#### SET PROBLEM
Please edit the entries below, replacing "Screen dimensions" with "Image size" everywhere it appears and leaving the rest unchanged.

#### INPUT
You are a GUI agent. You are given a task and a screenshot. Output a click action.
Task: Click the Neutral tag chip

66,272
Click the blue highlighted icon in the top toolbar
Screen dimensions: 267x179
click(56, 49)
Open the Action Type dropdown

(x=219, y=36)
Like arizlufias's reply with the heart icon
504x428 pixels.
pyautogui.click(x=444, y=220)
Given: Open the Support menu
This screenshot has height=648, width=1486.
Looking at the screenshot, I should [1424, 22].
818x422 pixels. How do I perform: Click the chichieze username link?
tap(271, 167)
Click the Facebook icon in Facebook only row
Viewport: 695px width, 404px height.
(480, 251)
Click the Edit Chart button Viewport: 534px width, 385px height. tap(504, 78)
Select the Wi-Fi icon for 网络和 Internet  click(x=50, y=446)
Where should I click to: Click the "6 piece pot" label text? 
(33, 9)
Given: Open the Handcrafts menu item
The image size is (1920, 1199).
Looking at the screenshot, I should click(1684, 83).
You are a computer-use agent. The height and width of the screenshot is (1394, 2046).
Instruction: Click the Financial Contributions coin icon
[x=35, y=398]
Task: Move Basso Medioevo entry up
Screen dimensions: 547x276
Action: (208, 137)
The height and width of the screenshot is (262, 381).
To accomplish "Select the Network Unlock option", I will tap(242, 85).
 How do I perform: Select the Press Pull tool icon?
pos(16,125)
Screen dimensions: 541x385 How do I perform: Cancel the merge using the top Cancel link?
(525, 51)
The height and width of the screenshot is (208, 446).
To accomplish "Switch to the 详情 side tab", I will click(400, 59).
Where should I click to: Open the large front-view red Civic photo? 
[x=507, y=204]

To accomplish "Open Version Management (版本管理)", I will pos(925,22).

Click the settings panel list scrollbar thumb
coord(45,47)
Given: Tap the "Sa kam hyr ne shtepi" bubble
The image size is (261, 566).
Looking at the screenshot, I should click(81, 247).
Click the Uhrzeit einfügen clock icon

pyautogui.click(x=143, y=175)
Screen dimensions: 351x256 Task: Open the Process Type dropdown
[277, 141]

#### ANSWER FOR THE TASK
You are a GUI agent. You are given a task and a screenshot. Output a click action.
Task: Click the Neutral tag chip

66,272
Click the blue highlighted icon in the top toolbar
Image size: 267x179
click(56, 49)
Open the Action Type dropdown

(x=219, y=36)
Like arizlufias's reply with the heart icon
504x428 pixels.
pyautogui.click(x=444, y=220)
Given: Open the Support menu
This screenshot has height=648, width=1486.
Looking at the screenshot, I should [1424, 22].
818x422 pixels. How do I perform: Click the chichieze username link?
tap(271, 167)
Click the Facebook icon in Facebook only row
Viewport: 695px width, 404px height.
(480, 251)
Click the Edit Chart button Viewport: 534px width, 385px height. tap(504, 78)
Select the Wi-Fi icon for 网络和 Internet  click(x=50, y=446)
Where should I click to: Click the "6 piece pot" label text? 
(33, 9)
Given: Open the Handcrafts menu item
The image size is (1920, 1199).
Looking at the screenshot, I should click(1684, 83).
You are a computer-use agent. The height and width of the screenshot is (1394, 2046).
Instruction: Click the Financial Contributions coin icon
[x=35, y=398]
Task: Move Basso Medioevo entry up
Image size: 547x276
Action: (208, 137)
The height and width of the screenshot is (262, 381).
To accomplish "Select the Network Unlock option", I will tap(242, 85).
 How do I perform: Select the Press Pull tool icon?
pos(16,125)
Image size: 541x385 How do I perform: Cancel the merge using the top Cancel link?
(525, 51)
The height and width of the screenshot is (208, 446).
To accomplish "Switch to the 详情 side tab", I will click(400, 59).
Where should I click to: Open the large front-view red Civic photo? 
[x=507, y=204]

To accomplish "Open Version Management (版本管理)", I will pos(925,22).

Click the settings panel list scrollbar thumb
coord(45,47)
Given: Tap the "Sa kam hyr ne shtepi" bubble
The image size is (261, 566).
Looking at the screenshot, I should click(81, 247).
Click the Uhrzeit einfügen clock icon

pyautogui.click(x=143, y=175)
Image size: 351x256 Task: Open the Process Type dropdown
[277, 141]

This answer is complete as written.